Theresa May’s plan for leaving the single market has left us at the mercy of other countries, who will seek to exploit our markets and public services for their own gain, and yet we are powerless to prevent this because we need them more than they need us. The UK has backed itself into a corner over Brexit.
Donald Trump, the human incarnation of a Wotsit, has promised to put ‘America first’ under his administration and this does not bode well for any future US-UK free trade deal, especially considering Trump has promised to slash America’s already flimsy regulations by 75%. This is in spite of deluded May’s assertion that any trade deal will put UK interests first. For a UK-US trade deal to be agreed, America would need as much access to UK markets as possible – meaning regulations will have to be dramatically cut to accommodate this.
This is incredibly problematic if we are aiming to get a good trade deal with the US that would replace the EU single market access we currently have. Even if we somehow, the UK got a good trade deal with the US without having to slash any regulations, our exports to the US in 2014 generated $51 billion whilst our exports to Germany and The Netherlands alone generated $80.7 billion according to the Economic Complexity Index (ECI). Access to the EU’s single market was the most economically beneficial – if imperfect – trade relationship for the UK; one that cannot be replicated by increased free trade with the US.
Yet what is most alarming about a US-EU trade deal is Theresa May’s openness to the idea of US corporations gaining involvement in the British healthcare sector. Whilst May has reaffirmed her belief of ensuring the NHS “will always remain free at the point of delivery,” the possibility of the predatory healthcare industry of America playing a role in British healthcare should trouble anyone who supports the NHS.
Shadow Health Secretary John Ashworth believes that any UK-US trade deal must not be a “Trojan horse for NHS privatisation.” With NHS England’s budgets getting tighter each year and the recent claims by the Red Cross that the NHS is in “humanitarian crisis,” American healthcare companies can take advantage of the situation by investing in NHS hospitals and services, making them expensive to fully nationalise again and allowing US healthcare companies to opportunity to sue the UK government for breaking the trade agreement by seeking to monopolise the healthcare market.

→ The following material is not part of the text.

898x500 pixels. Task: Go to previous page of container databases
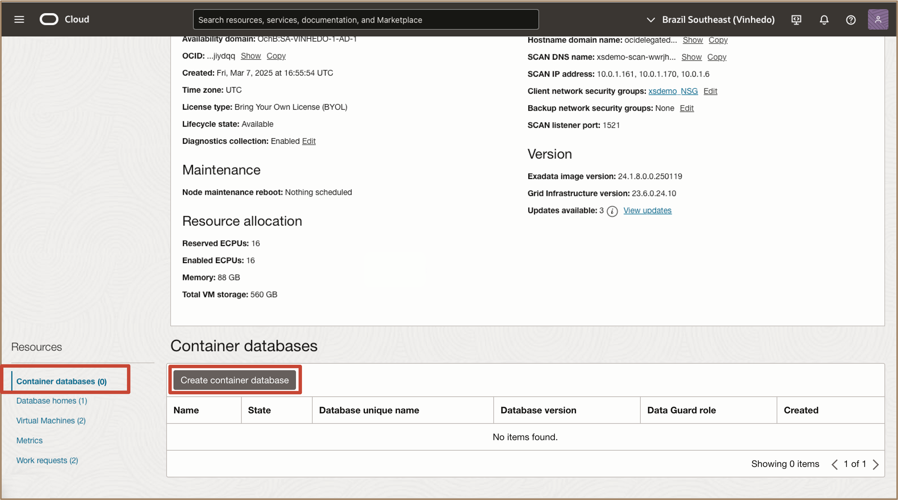point(835,464)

The Leave Campaigns tirelessly trashed the TTIP (Trans Trade and Investment Partnership) for allowing the possibility of NHS privatisation, which is a legitimate criticism of TTIP yet they fall silent on the issue when it comes to a UK-US trade deal and hold nothing but praise for Donald Trump’s front of the queue stance.

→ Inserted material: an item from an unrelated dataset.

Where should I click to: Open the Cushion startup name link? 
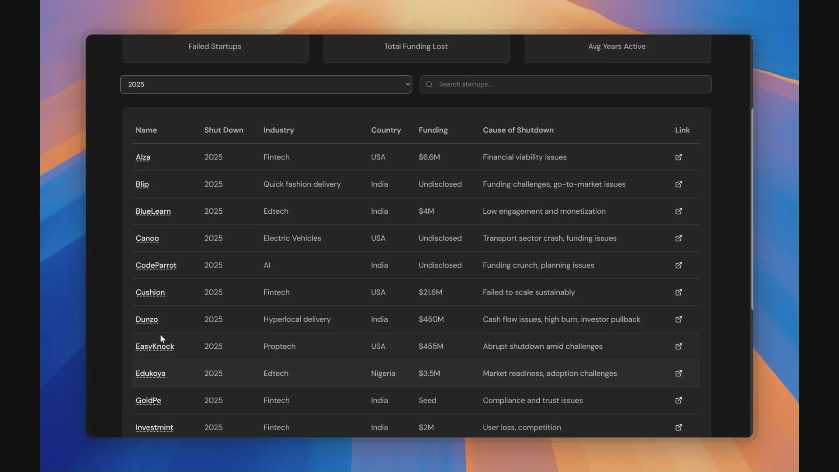point(150,292)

The Leave campaigns are right; Trump has put us at the front of the queue. We are front of the queue to receive: a slow creeping privatisation of the NHS; deregulation for food and agricultural sectors to benefit US companies and an overall weaker economy because no UK-US trade deal can replace the benefits we gained from the single market. I think they left that part out when they designed that bus – convenient isn’t it?